One of the classic Westerns of the 1950s, George Stevens's Shane (1953), employs the theme of a boy's hero-worship of a mature man to stress the appeal of the idealized masculinity of its central character. The boy, Joey Starret (Brandon de Wilde), is in awe of Shane (Alan Ladd), a former gunfighter hired to help on his family's little farm. Shane seeks to leave his past behind, but to Joey he's far more impressive than his own father (Van Heflin), and this tension is emphasized by the suppressed attraction between Shane and Starret's wife (Jean Arthur).

When a cattle baron and his sinister hired gun (Jack Palance) seek to drive the homesteaders from their land, Shane prevents Starret from being killed, and ultimately defeats the threat to the family, but leaves in order not to threaten it himself with his desire for Starret's wife.
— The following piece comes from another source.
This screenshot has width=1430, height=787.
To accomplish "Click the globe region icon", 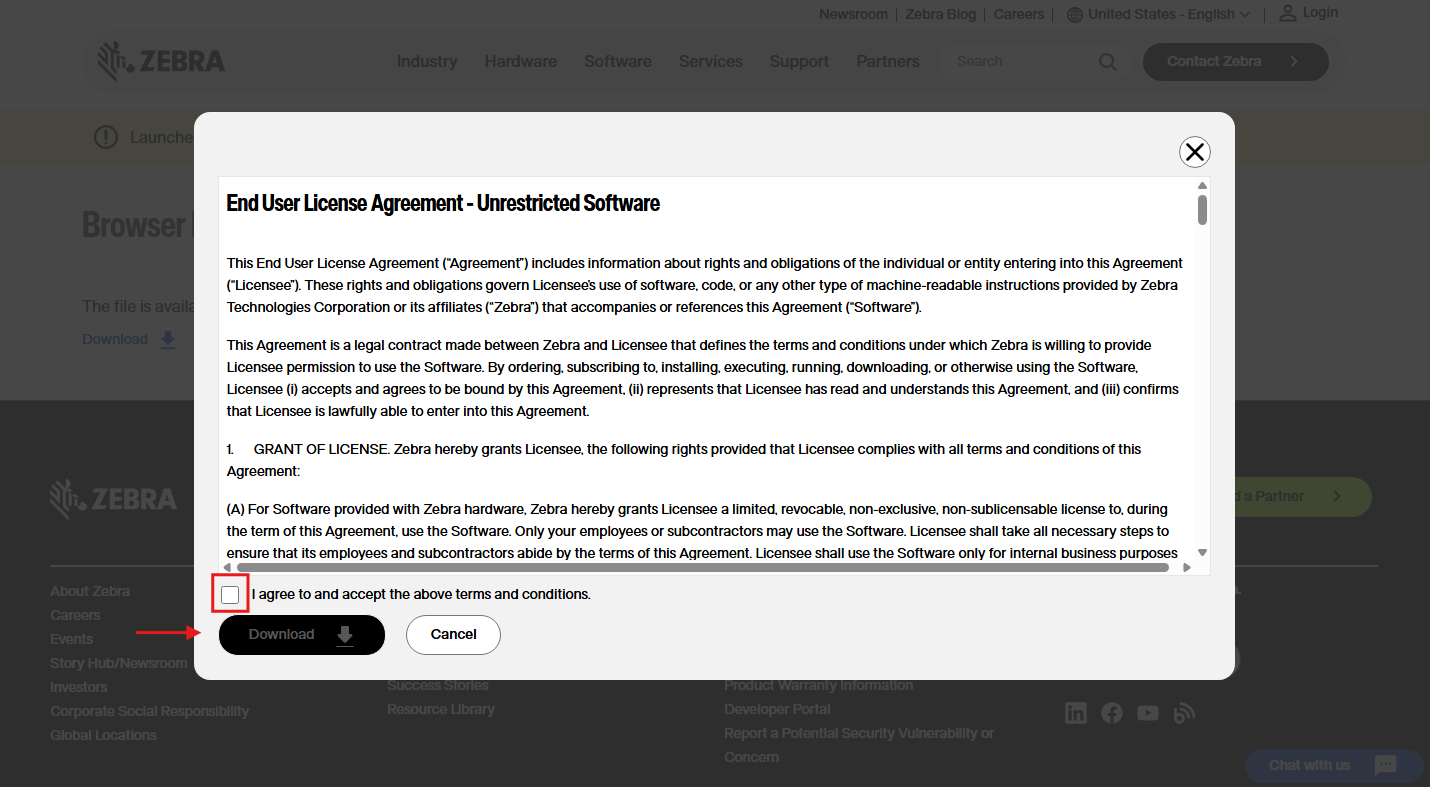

In the famous final scenes, as Shane rides away, little Joey calls over and over to him to come back. The perspective of the little boy on the contrast between the striking Alan Ladd and the ordinary-looking Van Heflin is subtly suggestive of the desire one male can feel for another, particularly to gay viewers who, as boys, may have sought to rationalize their developing feelings for men by explaining them to themselves as a sort of hero-worship, which is acceptable in a society that rejects physical attraction to other males.

Homoeroticism in Television Westerns

Many of the formulaic "B" Westerns and cowboy serials that Hollywood turned out in the 1930s and 1940s and many of the Western series on television in the 1950s and 1960s centered on a hero who commanded the unwavering support of a male ally. Some followed the pattern established by Cooper, and made the hero's sidekick a man of color, as in the hugely popular Lone Ranger television series (1949-1957), in which the Lone Ranger (Clayton Moore) was assisted by his loyal Indian friend, Tonto (Jay Silverheels).

Others, such as the television series Wild Bill Hickok (1951-1956), followed the model of Walter Brennan's film roles, giving the superbly handsome blond hero, Guy Madison, the companionship of the devoted but blundering, sometimes blubbering, Andy Devine, whose character's de-sexualized goofiness was emphasized by his name, Jingles B. Jones.

In the television series Cheyenne (1955-1963), as in many Westerns, the hero is a loner who has a series of adventures, sometimes rescuing women, but never becoming entangled. With his huge shoulders and arms, narrow waist, powerful legs, square jaw, and mane of black hair, Clint Walker was like one of Tom of Finland's muscle men come to life, though of course he played a character presented as the epitome of heterosexuality, despite his resolute independence from domesticity.